What is needed: Could you work out how many lines of the material below hold "paragraph"? Only the number is needed.

Available data section start

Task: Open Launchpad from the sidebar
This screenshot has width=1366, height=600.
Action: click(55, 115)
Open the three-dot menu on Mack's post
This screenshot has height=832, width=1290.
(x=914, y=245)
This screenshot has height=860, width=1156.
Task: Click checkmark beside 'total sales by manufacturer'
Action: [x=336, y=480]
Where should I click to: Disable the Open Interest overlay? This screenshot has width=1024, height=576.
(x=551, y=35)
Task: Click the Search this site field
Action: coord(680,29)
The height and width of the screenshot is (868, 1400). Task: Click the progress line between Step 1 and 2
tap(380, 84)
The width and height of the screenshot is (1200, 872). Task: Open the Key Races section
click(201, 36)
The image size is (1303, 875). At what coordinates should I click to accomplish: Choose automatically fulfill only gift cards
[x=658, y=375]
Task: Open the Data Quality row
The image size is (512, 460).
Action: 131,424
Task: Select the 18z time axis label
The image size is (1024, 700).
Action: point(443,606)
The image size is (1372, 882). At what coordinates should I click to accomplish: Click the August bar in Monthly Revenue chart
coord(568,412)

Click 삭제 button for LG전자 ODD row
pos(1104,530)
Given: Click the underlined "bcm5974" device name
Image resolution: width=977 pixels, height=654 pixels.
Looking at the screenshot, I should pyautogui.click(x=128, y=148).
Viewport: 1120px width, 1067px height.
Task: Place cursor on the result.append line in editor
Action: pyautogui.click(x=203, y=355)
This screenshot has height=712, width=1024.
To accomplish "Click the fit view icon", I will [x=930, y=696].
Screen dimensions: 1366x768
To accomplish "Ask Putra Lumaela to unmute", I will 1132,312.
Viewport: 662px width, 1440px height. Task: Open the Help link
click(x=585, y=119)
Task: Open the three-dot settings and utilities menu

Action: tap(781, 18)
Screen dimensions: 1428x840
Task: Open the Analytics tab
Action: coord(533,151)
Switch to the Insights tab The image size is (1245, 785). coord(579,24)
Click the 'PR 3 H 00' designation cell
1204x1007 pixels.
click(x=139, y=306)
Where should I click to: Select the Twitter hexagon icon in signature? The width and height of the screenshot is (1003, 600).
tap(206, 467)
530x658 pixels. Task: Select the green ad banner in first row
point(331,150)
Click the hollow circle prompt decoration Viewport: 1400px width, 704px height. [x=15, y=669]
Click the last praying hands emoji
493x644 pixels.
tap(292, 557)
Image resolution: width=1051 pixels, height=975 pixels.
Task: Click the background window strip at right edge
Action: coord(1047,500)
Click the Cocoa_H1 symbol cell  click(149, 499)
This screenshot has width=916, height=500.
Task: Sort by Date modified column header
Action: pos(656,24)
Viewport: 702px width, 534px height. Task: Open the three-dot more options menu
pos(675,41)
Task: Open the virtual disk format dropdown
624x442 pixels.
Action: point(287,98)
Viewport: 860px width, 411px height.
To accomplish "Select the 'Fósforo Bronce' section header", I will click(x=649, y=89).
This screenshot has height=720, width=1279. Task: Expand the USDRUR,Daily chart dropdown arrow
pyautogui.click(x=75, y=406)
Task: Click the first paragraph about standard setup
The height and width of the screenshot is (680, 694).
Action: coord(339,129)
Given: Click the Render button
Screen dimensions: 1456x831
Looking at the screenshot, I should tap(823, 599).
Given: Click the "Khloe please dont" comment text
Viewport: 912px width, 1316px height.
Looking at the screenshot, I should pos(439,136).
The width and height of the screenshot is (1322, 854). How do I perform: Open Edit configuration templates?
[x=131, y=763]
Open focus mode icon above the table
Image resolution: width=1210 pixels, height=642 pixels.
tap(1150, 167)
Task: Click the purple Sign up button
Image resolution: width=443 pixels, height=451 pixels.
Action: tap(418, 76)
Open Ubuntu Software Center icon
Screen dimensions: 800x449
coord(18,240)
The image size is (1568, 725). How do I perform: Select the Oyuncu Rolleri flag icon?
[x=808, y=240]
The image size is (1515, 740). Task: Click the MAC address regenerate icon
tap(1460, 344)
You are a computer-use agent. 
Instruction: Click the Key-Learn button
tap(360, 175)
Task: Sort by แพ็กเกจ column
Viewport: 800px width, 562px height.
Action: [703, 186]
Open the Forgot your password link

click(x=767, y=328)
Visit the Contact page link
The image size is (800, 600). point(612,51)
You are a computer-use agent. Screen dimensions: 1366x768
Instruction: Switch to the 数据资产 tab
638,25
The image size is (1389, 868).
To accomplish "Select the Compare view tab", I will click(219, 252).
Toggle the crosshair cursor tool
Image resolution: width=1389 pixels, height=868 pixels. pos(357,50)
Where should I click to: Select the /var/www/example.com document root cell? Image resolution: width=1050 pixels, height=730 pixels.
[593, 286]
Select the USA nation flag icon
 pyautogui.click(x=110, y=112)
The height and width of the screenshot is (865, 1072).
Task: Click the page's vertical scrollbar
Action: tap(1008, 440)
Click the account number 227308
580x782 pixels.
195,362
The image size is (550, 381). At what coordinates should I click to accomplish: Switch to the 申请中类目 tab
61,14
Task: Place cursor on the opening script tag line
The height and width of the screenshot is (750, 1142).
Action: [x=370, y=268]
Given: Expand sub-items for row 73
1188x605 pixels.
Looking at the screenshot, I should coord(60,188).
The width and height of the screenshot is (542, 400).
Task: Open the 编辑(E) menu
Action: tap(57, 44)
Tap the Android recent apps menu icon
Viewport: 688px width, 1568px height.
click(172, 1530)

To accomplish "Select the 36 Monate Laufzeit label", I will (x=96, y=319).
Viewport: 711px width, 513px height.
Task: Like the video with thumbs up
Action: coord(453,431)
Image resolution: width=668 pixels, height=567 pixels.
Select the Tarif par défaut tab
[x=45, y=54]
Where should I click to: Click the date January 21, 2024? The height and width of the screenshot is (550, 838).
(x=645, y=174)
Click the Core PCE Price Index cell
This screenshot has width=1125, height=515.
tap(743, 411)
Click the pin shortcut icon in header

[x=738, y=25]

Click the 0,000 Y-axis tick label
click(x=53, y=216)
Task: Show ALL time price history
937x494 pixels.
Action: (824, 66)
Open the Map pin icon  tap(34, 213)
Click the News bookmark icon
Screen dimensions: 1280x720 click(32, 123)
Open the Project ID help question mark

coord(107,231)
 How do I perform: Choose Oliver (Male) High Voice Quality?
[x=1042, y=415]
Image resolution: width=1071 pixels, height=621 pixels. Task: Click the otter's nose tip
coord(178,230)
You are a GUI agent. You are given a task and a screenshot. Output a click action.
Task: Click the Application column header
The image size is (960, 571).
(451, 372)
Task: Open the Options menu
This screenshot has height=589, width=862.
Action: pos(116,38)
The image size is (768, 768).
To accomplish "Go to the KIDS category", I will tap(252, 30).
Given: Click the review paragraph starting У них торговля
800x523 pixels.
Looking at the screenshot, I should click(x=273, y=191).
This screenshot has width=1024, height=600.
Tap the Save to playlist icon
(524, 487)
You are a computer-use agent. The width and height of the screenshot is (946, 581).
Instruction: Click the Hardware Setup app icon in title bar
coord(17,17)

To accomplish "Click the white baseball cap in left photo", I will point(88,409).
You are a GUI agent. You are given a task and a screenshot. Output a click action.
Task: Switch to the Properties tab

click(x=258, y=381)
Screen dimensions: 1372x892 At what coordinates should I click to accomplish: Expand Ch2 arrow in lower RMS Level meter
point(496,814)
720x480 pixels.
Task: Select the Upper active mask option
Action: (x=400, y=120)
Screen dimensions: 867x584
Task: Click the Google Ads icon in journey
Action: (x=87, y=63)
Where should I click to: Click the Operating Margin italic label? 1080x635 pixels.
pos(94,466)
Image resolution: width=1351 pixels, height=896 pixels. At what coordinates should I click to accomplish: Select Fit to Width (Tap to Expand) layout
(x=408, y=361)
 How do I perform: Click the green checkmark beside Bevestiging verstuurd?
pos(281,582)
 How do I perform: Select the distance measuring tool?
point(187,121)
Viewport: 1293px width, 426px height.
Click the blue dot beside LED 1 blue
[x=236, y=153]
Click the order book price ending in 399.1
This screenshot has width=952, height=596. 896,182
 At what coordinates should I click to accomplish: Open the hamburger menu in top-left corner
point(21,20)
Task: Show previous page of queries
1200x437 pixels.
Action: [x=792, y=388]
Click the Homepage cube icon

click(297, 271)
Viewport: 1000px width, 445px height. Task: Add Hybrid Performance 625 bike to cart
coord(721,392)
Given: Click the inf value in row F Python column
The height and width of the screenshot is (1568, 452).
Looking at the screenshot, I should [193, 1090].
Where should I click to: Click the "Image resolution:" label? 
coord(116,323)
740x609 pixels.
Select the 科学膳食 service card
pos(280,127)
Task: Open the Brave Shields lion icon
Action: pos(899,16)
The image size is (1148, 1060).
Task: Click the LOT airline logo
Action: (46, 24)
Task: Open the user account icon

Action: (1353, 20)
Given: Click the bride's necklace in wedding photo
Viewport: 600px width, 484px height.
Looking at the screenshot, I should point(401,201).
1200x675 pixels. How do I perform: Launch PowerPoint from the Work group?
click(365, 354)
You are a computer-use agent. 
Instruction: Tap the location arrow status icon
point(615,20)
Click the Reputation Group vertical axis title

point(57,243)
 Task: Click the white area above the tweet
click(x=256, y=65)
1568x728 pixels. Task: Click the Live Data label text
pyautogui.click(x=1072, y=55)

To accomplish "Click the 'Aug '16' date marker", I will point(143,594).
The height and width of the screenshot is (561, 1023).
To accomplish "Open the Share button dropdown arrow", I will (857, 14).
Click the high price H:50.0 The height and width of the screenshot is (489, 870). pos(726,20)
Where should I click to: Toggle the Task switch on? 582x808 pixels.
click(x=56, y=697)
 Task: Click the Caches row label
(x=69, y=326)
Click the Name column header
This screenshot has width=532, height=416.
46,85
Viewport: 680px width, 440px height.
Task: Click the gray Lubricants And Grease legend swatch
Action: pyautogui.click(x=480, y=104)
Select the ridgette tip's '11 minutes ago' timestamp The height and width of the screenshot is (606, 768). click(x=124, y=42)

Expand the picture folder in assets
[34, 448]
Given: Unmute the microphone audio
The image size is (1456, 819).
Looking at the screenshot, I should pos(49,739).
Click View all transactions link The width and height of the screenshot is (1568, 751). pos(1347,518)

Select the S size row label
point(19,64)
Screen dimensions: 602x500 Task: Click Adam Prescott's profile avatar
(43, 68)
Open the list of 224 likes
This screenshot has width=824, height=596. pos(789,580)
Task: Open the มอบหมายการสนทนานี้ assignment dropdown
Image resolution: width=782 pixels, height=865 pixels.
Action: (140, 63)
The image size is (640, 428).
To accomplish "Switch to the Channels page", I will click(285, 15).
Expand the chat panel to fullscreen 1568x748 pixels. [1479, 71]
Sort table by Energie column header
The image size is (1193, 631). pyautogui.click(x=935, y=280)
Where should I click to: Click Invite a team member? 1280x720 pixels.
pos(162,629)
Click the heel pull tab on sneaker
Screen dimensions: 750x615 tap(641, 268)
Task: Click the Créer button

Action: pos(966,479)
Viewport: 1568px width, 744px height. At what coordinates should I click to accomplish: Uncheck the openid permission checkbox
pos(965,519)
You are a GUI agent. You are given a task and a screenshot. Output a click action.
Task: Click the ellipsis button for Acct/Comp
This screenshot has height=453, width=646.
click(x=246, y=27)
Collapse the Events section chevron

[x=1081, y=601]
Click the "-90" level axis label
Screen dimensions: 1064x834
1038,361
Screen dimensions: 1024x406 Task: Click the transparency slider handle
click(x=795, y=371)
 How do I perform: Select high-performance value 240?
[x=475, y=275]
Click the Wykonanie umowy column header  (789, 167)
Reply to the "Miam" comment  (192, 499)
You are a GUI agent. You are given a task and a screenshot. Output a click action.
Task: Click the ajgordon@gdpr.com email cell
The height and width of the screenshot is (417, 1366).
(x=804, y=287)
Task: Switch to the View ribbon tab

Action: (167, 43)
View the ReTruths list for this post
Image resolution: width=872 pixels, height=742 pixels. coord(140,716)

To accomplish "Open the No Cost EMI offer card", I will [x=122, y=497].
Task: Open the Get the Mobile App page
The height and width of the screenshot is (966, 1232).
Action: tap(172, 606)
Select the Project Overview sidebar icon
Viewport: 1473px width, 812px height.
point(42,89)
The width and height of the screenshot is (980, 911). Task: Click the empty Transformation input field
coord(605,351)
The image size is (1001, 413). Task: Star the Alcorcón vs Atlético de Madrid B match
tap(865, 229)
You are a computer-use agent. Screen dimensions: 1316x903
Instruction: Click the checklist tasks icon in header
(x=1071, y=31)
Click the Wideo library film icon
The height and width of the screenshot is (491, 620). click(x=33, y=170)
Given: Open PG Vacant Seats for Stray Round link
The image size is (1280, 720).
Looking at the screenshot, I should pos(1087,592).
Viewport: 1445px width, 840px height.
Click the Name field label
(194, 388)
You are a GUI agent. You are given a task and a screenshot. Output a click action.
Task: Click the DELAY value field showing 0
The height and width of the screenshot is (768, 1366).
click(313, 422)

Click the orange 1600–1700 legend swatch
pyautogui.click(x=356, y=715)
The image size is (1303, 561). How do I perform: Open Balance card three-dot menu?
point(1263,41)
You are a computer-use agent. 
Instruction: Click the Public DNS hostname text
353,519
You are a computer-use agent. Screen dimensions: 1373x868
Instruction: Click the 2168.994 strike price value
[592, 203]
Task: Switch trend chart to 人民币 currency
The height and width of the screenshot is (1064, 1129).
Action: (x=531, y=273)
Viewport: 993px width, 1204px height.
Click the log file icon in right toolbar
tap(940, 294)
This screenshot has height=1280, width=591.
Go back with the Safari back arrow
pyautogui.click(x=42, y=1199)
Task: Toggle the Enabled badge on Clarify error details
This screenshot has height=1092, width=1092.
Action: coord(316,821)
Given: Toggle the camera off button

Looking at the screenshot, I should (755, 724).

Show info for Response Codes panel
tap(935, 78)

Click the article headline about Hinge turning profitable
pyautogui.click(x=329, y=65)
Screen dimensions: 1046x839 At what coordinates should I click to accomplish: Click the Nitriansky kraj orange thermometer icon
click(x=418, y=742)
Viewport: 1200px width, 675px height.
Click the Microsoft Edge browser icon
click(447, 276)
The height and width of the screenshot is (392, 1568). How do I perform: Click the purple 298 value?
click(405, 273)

Available data section end

Response: 2